• _PROBLEM_
Carry on the column about perseverance and Nick Foles from where it stops.

Perseverance is key in life — not just for Foles
“He has traveled a long road: starter and castoff, journeyman and backup,” Associated Press pro football writer Barry Wilner wrote last week, chronicling the unusual path that Philadelphia Eagles quarterback Nick Foles followed to the summit of his sport.
You all know much of the story. It picked up with the mid-December season-ending injury to starting QB Carson Wentz, landing the backup Foles in the driver’s seat for the playoffs and ultimately into the biggest game of his year — and of his life.
Many football fans were discounting the Eagles. Bookmakers in Vegas had ranked the Eagles as underdogs throughout the playoffs, and now they were 5.5 point underdogs — the largest in the Super Bowl in 10 years — against the seemingly unstoppable New England Patriots.
But as Wilner points out, there was one major underlying theme to the Foles success story: perseverance.
“The big thing is don’t be afraid to fail,” Super Bowl MVP Foles said following his team’s unlikely 41-33 victory last week. “In our society, with (social media) it’s a highlight reel. I think when you have a rough day, you’re feeling you can’t — failure is a part of your life. I wouldn’t be up here if I hadn’t failed a million times.
“You share that. I’m human, not Superman. When you struggle in your life, it’s an opportunity to grow. If there’s something going on in your life, embrace it.”
I read that statement in the Associated Press story moving on the wire Monday, the day after the Eagles had taken home the Vince Lombardi Trophy for the first time ever. And then I re-read it.

• _DATASET SECTION_

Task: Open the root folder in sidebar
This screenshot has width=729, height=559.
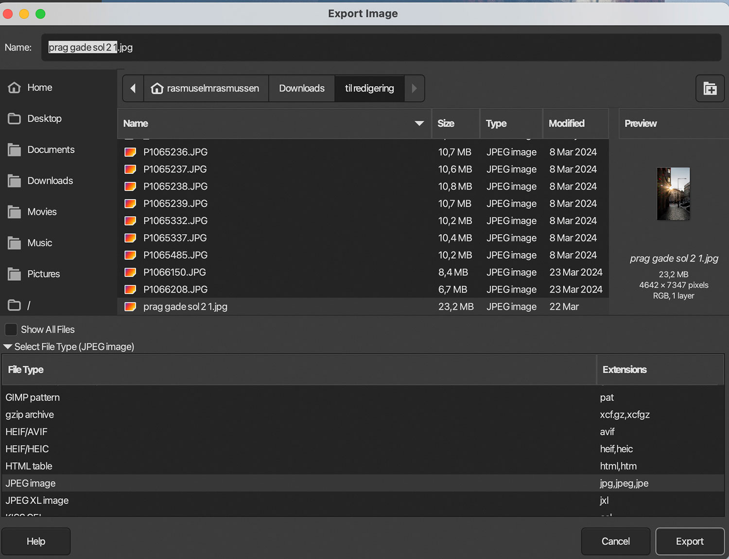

• _RESPONSE BOX_
Today I’ll share it with my family when they read this column, and I hope you also will enjoy reading it, perhaps more than once, as well.
As I tell my kids, failure is inevitable — whether it’s in sports, in school, in our jobs or in our life.
Often that failure comes from bad decisions. When they occur, they often seem insurmountable. However, often they are not. My son made the mistake this week when he spilled a glass of water on his laptop keyboard. Certainly, that became a crisis when he realized the computer is unsalvageable.
Undoubtedly, that’s an expense and an inconvenience, and what some would call a first-world problem.
Will it really matter a year or more from now? Probably not.
But mistakes made by 130 people who died in Trumbull County last year from accidental drug overdoses? Now that’s unsalvageable. Sadly, that number is up from the 107 that died from accidental drug overdoses the previous year.
Still, the remainder of the 1,254 people who overdosed and were revived and treated at local hospitals, according to statistics as we reported this week, now have a chance to persevere. They have a second chance.
On a brighter side of this chemical dependency crisis, the Trumbull County Mental Health and Recovery Board is reporting that only 21 of those people were revived more than once. Hopefully that means once is enough to teach them they need to get clean.
April Caraway, agency executive director, also was happy to point out last week that in the midst of the drug epidemic, the mental health and recovery board’s annual study of Trumbull County students’ use of alcohol, marijuana and cigarettes shows substance use is on the decline by kids. There is a steady decline of use by all ages.
To me, that implies the educational effort is working and our kids are receiving the message of the dangers that come with chemical use.
Foles’ words last week also should send a message, about not giving up when we’re down.
Of course, we aren’t all professional athletes being paid millions of dollars to persevere, but isn’t Foles’ statement one that we all can benefit from not just in sports, but in life?